Sin embargo, pocos conocían su nombre de pila. Todos le llamaban Martin y siempre lo habían hecho. Incluso su esposa le llamaba Martin. Wexford debía de saber cómo se llamaba, y también el departamento de cuentas, y todo el que se ocupara de estas cosas en el banco. Cuando se casó, lo había pronunciado y su esposa lo había repetido. Bastante gente creía que Martin era su nombre de pila. La verdad de ello era un secreto que él guardaba tan dentro de sí como podía, y en aquella ocasión firmó el cheque como hacía siempre: «C. Martin».
Dos cajeros entregaban dinero o recibían depósitos tras sus pantallas de cristal: Sharon Fraser y Ram Gopal, cada uno de ellos con el nombre en el cristal y una luz en lo alto para indicar que estaban libres. Se había formado cola en la zona recién designada para esperar, señalizada con unos postes cromados y cuerdas azul turquesa.
– Como si fuéramos ganado en un mercado -dijo indignada la mujer que tenía delante.
– Bueno, es más justo -replicó Martin, que era un gran amante de la justicia y el orden-. Así se aseguran de que nadie se cuela.
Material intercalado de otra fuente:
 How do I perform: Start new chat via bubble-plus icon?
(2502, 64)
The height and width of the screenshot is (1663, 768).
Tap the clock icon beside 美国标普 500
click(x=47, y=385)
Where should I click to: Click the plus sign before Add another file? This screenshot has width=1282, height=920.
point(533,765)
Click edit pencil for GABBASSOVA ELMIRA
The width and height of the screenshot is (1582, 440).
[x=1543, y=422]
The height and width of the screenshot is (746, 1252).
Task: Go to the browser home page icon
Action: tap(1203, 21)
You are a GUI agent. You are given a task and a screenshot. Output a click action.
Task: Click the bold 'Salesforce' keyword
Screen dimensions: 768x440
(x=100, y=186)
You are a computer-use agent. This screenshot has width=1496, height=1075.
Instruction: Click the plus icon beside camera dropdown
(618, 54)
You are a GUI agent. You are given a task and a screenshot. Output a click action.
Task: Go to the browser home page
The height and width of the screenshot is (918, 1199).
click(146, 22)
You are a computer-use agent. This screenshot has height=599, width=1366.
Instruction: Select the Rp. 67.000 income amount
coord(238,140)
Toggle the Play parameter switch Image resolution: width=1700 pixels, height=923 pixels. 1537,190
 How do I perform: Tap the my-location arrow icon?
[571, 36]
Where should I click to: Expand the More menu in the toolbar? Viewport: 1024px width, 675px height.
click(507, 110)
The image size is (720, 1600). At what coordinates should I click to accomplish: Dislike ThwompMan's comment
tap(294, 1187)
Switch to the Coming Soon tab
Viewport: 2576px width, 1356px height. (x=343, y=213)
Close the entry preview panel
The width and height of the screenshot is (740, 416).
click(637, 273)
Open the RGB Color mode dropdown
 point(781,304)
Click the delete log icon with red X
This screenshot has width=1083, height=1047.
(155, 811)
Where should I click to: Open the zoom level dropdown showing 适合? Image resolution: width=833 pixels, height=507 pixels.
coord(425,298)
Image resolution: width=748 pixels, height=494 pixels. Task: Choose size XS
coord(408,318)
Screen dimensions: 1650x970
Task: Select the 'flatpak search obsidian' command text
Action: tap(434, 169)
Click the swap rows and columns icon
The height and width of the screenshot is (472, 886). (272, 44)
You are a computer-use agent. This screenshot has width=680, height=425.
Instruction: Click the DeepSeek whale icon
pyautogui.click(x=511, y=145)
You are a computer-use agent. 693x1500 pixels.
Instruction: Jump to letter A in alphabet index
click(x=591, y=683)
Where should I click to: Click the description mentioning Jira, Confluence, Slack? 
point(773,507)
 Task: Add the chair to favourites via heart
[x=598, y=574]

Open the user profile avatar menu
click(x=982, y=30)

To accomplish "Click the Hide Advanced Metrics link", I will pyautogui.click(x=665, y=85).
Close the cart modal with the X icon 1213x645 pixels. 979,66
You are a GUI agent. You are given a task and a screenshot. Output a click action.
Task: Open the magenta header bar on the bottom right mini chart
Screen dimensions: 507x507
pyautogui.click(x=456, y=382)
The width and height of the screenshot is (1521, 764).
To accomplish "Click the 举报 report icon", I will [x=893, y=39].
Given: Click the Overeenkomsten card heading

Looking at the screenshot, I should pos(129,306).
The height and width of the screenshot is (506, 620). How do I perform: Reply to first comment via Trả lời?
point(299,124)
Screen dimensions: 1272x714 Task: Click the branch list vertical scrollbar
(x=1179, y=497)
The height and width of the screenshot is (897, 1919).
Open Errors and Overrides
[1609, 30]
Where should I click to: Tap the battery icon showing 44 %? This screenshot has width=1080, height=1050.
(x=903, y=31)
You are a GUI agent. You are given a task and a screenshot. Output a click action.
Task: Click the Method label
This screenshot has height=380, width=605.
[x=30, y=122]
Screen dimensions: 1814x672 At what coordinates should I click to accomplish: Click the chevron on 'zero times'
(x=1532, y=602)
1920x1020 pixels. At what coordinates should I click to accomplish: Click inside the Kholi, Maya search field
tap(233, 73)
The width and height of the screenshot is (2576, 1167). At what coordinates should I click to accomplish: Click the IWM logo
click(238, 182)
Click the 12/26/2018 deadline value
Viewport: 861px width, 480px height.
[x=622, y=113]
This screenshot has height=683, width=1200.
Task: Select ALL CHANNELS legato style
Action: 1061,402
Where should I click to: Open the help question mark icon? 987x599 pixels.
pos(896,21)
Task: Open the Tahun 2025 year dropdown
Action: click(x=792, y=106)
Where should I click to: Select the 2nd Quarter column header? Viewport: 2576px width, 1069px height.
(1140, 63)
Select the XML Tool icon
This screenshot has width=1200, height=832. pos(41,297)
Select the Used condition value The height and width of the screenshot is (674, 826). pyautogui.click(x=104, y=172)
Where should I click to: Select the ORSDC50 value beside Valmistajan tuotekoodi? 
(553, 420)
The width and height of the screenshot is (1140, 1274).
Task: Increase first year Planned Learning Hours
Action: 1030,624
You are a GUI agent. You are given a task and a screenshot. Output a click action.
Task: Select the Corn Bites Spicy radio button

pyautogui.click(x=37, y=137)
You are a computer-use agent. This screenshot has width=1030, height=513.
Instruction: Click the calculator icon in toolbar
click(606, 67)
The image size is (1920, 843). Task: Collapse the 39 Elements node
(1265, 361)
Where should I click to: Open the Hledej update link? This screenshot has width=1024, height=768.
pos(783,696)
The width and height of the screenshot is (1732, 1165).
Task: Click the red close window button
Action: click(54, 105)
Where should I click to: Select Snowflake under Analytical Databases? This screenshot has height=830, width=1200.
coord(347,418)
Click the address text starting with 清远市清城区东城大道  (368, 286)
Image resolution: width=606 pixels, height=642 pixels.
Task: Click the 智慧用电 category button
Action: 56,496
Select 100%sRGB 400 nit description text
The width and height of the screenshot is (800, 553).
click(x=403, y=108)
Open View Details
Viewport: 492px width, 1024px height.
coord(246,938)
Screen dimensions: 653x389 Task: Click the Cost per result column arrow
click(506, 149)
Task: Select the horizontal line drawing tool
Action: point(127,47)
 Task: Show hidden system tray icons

Fue entonces, justo después de hablar, cuando se dio cuenta de que ocurría algo. La atmósfera del interior de un banco es muy tranquila. El dinero es serio, el dinero es silencioso. La frivolidad, la diversión, los movimientos rápidos, las prisas no pueden tener lugar en esta sede de costumbres, de intercambios pecuniarios. Así que el más mínimo cambio se percibe al instante. Una voz alzada se hace notar, un sujetapapeles que cae se convierte en un estruendo. Cualquier mínima perturbación sobresalta a los clientes que esperan. Martin notó una corriente de aire cuando la puerta de cristal se abrió demasiado deprisa, percibió la sombra cuando la puerta principal, que jamás se cerraba durante el día, que permanecía permanentemente abierta durante las horas de trabajo, se cerró con cuidado y casi en silencio.